Vous vous réveillez en sueur. Il vous faut une bonne minute avant de réaliser que vous vous trouvez dans une cabine de transatlantique, et encore une pour comprendre qu'il ne s'agit pas de la vôtre. Vous vous souvenez d'un verre de gin. Ou de whisky. En tout cas, ce n'était pas de l'eau. Un léger soupir reporte votre attention sur la forme nue et recroquevillée qui dort à côté de vous. Vous êtes, à votre grand effroi, couché aux côtés de Lady Sesquipedalian.
Vous connaissez désormais son prénom,"Prudence", et jamais femme ne vous sembla mieux sentir la fleur fanée que celle-ci. Les bribes de la nuit qui vous reviennent vous font penser que vous n’avez pourtant guère démérité, malgré la drogue que la dame a vraisemblablement versé dans votre verre.
« Mmmmh ! Petit chéri... souffle-t-elle depuis sa couche. Vous êtes déjà levé ?
— Hé oui, belle dame, je le suis. répondez-vous obligeamment, les yeux déjà à la recherche d’une sortie.
— Il est charmant ! Soyez bon chevalier, Sire Arsène, et sonnez donc quelqu’un pour que l’on nous apporte quelque chose à grignoter. Apprenez que vous avez dévoré jusqu’à mes toutes dernières forces, abominable canaillou !

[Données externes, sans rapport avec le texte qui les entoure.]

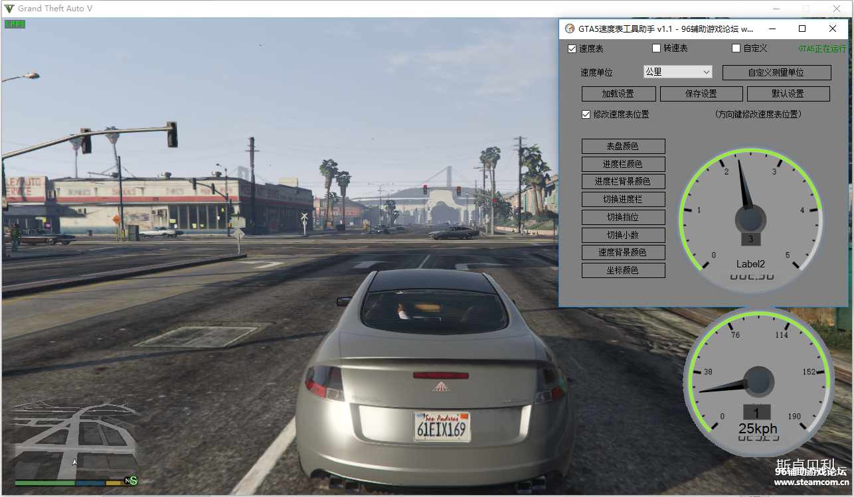This screenshot has height=497, width=854.
Task: Click the 切换挡位 button
Action: (x=623, y=217)
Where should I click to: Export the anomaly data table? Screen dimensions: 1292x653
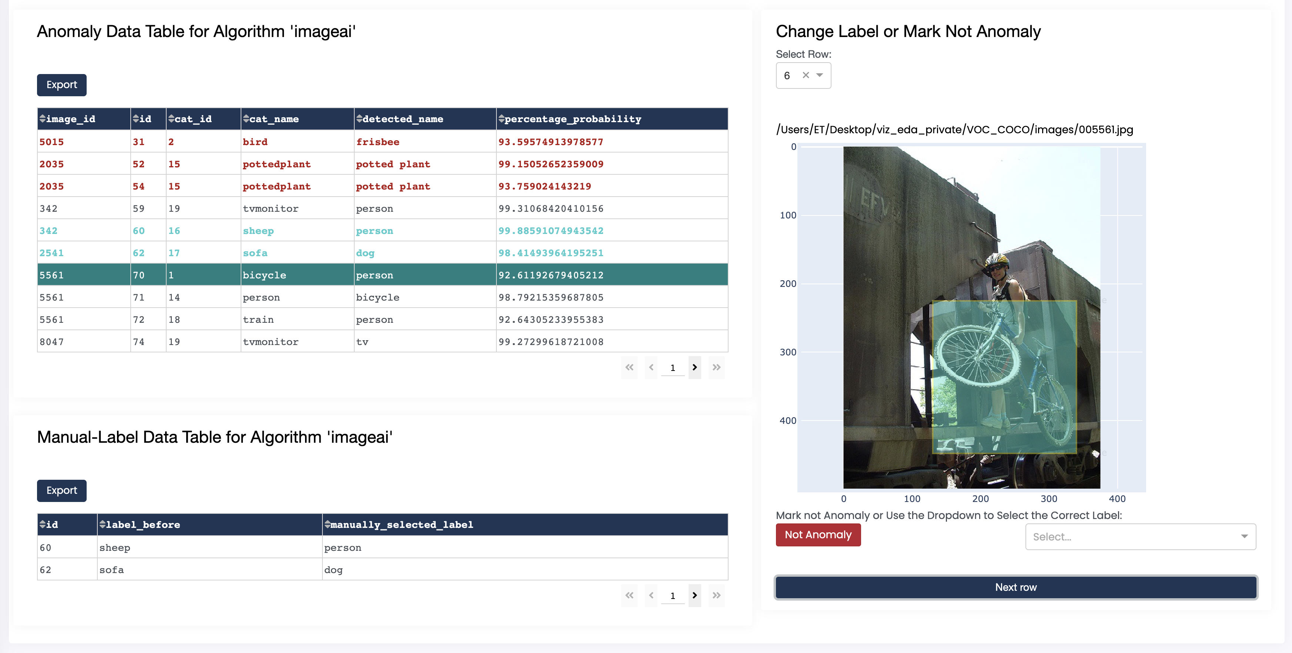62,85
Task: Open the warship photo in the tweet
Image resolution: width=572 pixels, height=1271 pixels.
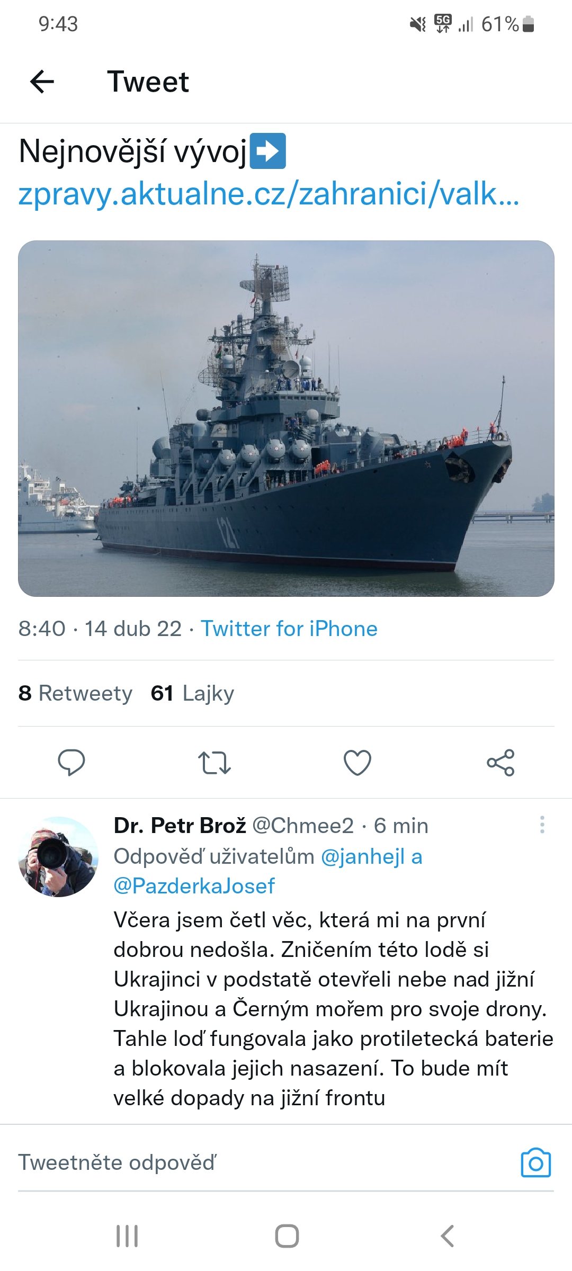Action: [x=286, y=418]
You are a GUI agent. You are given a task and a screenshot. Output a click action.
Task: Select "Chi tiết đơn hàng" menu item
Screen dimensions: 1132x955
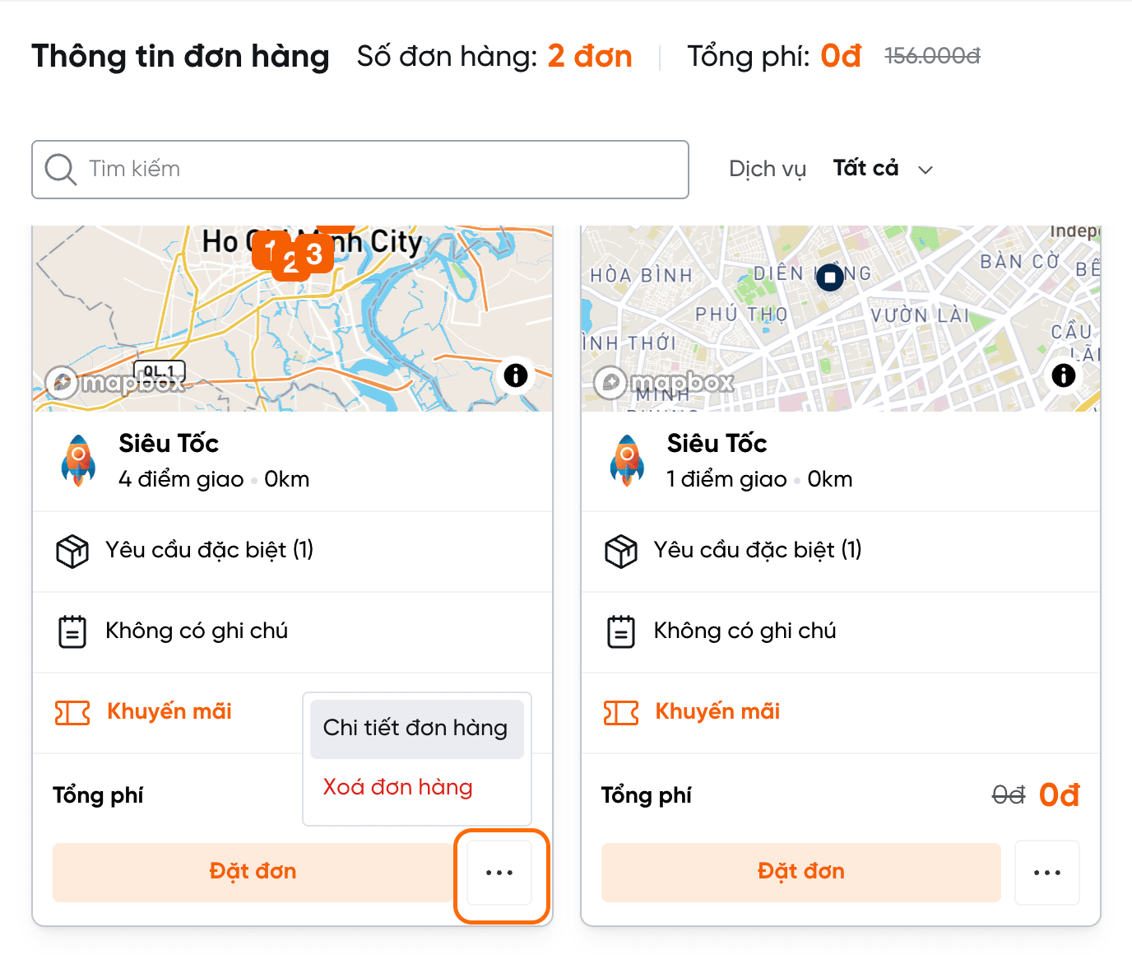pos(415,729)
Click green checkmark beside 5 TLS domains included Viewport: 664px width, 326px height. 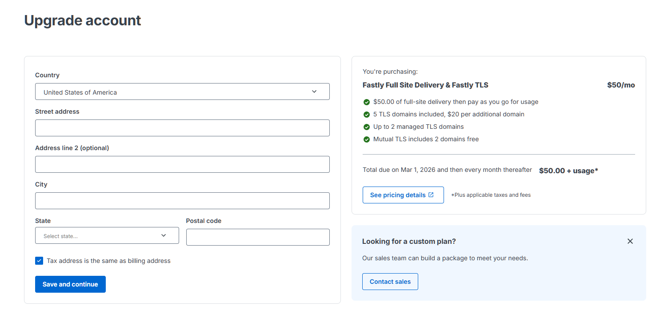click(x=367, y=115)
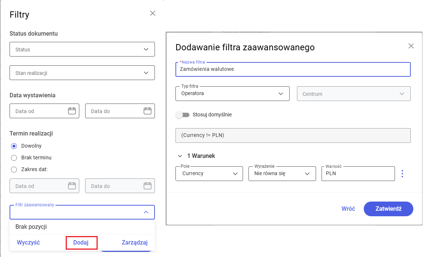Open the Stan realizacji dropdown

pos(82,73)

— Vous m’en voyez ravi, mais je ne puis rester. J’ai rendez-vous. Je vous laisse, hélas, mais je vous envoie de ce pas quelqu’un. » répliquez-vous avant de vous sauver dans le couloir, sous le regard soudain perdu de la lady.
"Prudence" tente de vous retenir avec un regard encore endormi et bouleversé.
Vous n’avez heureusement croisé personne dans les coursives, et vous retrouvez avec joie votre chambre où vous faites un brin de toilette. Votre regard retombe alors sur la bouteille de whisky récupérée dans la chambre du peintre : vous vous étiez promis de la montrer à Bernique Volte, pour qu’il vous aide à analyser son contenu, et il est bientôt l’heure de sa visite au fumoir. Vous vous emparez d’un nouveau chapeau avant de vous mettre en chemin. A peine ouvrez-vous la porte de votre cabine que le capitaine vous repousse à l’intérieur avec fracas.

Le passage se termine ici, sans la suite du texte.